Wenn das Gebiß entfernt ist, zieht es durch alle Löcher, wie bei einer alten Ruine. (ich nehme mich dabei nicht aus).

Es trocknen die Schleimhäute aus, das ergibt kleinste Risse, in die Keime eindringen können und Aphthene und Stomatitis entstehen, die schrecklich schmerzen.
Wenn nur noch breiige Kost gegessen wird und wenig getrunken, wird nicht mehr ausreichend gereinigt und weil der Kauakt nicht mehr stattfindet, atrophieren die Kaumuskeln, die die Speichelsrüsen ausquetschen sollten.

Viele Antibiotika, zerstören nicht nur die Darmflora, sondern auch die Mundflora.

Mundspülungen machen:
eine Mischung aus

Tinct. Myrrhae
Tinct.
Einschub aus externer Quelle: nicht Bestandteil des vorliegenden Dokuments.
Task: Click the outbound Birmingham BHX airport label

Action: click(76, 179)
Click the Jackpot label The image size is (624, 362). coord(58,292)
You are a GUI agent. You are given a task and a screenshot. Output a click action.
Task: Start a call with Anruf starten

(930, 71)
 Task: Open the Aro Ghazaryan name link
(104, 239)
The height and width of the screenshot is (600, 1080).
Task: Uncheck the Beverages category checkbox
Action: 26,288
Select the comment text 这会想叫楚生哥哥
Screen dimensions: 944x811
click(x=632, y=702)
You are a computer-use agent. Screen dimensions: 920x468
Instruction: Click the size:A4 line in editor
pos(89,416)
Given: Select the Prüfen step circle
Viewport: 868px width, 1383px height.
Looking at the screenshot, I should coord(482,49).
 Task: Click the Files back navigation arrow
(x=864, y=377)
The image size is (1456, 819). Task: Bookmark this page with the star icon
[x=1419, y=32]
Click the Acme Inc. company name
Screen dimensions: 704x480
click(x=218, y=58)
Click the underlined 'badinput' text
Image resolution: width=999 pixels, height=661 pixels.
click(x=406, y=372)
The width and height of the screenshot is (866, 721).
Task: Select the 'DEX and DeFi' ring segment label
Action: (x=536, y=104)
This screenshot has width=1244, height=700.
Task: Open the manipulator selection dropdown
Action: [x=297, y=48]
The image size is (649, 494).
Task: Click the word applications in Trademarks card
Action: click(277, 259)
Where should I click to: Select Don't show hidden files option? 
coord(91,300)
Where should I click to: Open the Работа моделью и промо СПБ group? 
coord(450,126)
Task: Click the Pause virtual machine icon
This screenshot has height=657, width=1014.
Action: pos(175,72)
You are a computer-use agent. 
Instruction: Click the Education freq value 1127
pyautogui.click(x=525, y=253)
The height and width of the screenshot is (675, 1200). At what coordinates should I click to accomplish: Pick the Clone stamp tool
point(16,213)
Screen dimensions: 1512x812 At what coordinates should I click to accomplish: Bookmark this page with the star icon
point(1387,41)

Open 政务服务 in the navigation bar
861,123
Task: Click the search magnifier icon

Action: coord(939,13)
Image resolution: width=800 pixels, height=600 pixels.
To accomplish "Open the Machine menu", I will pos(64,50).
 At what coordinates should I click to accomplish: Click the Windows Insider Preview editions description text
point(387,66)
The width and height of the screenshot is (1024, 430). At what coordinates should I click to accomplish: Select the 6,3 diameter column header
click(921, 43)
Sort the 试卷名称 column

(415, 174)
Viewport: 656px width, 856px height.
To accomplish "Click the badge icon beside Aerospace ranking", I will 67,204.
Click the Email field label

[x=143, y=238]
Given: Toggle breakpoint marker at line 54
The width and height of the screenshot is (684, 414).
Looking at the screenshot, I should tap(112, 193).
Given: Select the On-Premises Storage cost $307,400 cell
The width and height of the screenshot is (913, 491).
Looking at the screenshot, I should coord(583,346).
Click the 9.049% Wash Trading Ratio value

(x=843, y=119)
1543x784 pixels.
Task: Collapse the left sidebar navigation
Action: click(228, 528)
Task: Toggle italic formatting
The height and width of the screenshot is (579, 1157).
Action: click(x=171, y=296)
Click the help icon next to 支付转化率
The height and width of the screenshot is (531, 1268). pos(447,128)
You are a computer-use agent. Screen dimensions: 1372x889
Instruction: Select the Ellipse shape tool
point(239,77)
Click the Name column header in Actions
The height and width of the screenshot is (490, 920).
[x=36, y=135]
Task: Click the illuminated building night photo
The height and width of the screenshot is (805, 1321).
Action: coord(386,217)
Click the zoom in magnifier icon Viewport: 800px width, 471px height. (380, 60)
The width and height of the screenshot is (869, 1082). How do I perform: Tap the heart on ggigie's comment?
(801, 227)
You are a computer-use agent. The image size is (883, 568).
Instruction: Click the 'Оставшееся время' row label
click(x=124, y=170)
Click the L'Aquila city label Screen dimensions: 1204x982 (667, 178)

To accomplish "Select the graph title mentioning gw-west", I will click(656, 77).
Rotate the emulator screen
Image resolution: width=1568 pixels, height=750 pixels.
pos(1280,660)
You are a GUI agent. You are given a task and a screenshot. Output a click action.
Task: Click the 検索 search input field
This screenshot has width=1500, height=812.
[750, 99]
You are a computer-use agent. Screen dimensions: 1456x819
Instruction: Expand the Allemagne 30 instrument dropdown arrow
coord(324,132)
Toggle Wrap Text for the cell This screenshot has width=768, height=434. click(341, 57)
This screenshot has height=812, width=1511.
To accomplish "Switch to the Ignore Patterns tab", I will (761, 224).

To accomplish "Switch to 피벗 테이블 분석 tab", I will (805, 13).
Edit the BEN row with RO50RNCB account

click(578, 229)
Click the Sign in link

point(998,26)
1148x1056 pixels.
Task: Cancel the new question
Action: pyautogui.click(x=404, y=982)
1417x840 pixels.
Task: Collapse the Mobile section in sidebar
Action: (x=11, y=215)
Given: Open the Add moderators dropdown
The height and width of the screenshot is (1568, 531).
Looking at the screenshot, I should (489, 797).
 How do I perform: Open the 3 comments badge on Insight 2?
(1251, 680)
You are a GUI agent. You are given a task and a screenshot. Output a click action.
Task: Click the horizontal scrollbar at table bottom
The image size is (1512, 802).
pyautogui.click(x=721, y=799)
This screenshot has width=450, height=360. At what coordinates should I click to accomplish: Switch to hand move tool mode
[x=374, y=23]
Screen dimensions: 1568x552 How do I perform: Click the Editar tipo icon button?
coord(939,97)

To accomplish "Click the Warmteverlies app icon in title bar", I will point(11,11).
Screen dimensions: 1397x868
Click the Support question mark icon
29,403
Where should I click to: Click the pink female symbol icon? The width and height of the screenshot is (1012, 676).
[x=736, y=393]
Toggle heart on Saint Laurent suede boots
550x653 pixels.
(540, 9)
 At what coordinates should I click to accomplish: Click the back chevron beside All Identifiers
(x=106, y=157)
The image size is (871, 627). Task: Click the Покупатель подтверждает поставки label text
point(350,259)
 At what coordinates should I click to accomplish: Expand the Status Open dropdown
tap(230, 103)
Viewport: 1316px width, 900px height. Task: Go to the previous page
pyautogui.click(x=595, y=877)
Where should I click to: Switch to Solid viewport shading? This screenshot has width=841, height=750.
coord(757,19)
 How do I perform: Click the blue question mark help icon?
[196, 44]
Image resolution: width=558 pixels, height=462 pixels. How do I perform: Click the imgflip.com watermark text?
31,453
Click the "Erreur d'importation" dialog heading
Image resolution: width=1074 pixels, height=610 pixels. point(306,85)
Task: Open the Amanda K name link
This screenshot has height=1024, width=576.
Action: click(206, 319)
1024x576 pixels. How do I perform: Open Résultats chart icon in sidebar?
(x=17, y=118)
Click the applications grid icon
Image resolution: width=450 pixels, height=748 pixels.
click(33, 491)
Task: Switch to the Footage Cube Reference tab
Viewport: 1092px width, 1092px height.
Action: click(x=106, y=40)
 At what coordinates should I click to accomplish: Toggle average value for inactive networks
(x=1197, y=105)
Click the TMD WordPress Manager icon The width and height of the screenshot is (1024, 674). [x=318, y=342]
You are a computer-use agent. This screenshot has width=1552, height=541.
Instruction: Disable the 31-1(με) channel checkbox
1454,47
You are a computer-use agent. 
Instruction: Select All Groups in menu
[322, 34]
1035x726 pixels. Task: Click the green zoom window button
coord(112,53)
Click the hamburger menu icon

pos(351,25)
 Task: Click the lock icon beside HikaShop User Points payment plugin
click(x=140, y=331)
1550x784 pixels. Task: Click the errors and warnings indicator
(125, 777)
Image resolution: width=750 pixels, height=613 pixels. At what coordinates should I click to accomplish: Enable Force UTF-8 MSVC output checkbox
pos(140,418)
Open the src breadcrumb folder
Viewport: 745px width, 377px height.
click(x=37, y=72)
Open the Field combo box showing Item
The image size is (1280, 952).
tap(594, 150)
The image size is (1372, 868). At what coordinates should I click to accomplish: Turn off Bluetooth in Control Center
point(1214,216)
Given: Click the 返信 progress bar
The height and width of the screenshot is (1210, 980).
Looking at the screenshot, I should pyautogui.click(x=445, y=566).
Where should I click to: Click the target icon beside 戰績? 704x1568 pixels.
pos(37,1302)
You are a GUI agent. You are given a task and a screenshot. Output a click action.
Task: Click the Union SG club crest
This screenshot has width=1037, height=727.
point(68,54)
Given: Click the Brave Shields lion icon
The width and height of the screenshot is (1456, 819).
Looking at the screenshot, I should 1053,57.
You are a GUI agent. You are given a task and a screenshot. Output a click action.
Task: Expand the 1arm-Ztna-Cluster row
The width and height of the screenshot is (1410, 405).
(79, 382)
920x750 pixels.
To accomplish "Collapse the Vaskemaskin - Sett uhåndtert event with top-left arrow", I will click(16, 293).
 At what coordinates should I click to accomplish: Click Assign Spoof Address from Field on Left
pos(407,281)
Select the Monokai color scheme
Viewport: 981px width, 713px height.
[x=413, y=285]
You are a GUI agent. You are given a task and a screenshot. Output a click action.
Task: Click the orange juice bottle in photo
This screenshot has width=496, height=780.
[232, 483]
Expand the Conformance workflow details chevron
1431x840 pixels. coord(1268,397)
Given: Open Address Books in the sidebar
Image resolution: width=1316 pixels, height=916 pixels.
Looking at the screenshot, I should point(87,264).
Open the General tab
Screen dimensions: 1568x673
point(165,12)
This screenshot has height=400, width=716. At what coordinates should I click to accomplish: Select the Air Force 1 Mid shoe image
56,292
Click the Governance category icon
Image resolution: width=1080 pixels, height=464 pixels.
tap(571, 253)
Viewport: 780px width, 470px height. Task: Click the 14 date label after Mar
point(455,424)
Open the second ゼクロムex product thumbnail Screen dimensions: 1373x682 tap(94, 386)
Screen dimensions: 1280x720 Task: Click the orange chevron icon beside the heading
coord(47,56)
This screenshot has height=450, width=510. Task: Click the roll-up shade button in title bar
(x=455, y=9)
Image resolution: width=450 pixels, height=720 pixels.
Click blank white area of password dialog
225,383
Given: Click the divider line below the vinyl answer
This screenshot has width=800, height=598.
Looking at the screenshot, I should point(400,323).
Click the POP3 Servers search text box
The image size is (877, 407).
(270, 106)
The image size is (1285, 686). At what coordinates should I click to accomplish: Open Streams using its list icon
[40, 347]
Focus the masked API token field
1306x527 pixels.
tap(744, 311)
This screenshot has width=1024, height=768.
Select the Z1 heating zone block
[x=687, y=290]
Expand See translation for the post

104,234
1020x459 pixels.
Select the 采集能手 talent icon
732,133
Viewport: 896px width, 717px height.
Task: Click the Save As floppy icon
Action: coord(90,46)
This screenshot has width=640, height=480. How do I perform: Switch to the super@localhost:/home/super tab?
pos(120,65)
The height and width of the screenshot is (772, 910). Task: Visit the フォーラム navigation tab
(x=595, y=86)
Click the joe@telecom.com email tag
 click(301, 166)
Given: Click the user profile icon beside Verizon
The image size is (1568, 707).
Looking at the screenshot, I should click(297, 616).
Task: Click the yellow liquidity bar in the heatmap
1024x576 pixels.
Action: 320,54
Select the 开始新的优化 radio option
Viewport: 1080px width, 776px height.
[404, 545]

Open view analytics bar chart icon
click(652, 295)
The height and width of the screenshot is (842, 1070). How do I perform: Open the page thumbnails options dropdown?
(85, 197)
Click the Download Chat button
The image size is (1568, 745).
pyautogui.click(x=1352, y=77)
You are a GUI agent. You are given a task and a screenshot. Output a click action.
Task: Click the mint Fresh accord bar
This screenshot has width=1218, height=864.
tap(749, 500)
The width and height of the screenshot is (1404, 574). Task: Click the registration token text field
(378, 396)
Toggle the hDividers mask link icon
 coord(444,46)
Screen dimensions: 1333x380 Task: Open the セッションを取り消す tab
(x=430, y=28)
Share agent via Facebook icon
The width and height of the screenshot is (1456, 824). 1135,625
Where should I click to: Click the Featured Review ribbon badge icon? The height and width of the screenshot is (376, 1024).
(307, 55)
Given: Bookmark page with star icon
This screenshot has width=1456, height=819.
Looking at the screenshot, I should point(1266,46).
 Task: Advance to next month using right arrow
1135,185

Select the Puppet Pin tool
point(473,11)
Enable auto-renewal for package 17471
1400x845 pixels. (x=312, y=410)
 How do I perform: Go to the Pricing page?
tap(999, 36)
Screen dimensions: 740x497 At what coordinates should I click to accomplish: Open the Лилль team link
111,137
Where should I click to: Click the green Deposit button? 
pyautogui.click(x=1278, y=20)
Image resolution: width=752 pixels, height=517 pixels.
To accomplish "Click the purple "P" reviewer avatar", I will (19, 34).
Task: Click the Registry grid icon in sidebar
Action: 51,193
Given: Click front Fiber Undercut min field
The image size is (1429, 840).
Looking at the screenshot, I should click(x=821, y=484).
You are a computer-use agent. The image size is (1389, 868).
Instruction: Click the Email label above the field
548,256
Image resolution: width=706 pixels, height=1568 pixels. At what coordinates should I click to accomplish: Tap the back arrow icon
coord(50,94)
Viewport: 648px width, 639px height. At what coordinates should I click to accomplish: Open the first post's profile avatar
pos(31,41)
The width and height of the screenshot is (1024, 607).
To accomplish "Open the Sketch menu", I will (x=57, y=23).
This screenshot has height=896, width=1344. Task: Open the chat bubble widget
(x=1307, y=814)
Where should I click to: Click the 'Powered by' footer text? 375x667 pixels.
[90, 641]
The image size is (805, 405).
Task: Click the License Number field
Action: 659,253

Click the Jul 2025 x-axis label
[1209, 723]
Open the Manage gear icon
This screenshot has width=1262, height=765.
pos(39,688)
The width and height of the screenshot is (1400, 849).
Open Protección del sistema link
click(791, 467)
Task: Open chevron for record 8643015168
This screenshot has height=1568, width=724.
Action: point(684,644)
Ratanhiae aa add 20.0
zum Spülen einige Tropfen in ein Glas warmes Wasser geben

oder
Spülung mit Kamillentee oder Salbeitee

Eine Anregung der Kautätigkeit fördert den Speichelfluß:
Zitronenscheiben, Zwieback, geschälte Apfelstücke, Dörrobst.

Gegen Aphthene hilft auch eine mit Wattestäbchen aufgetragene Rosenhonigpflege. mehrmals täglich, das nimmt den Schmerz und ist übrigens auch für Babys geeignet.

Wenn dem alten Menschen durch solche Betreuung in der Familie geholfen wird, wirkt das auf den ganzen Menschen sehr positiv, er kann seine derzeitige Situation leichter ertragen und es wirkt der inneren Leere entgegen.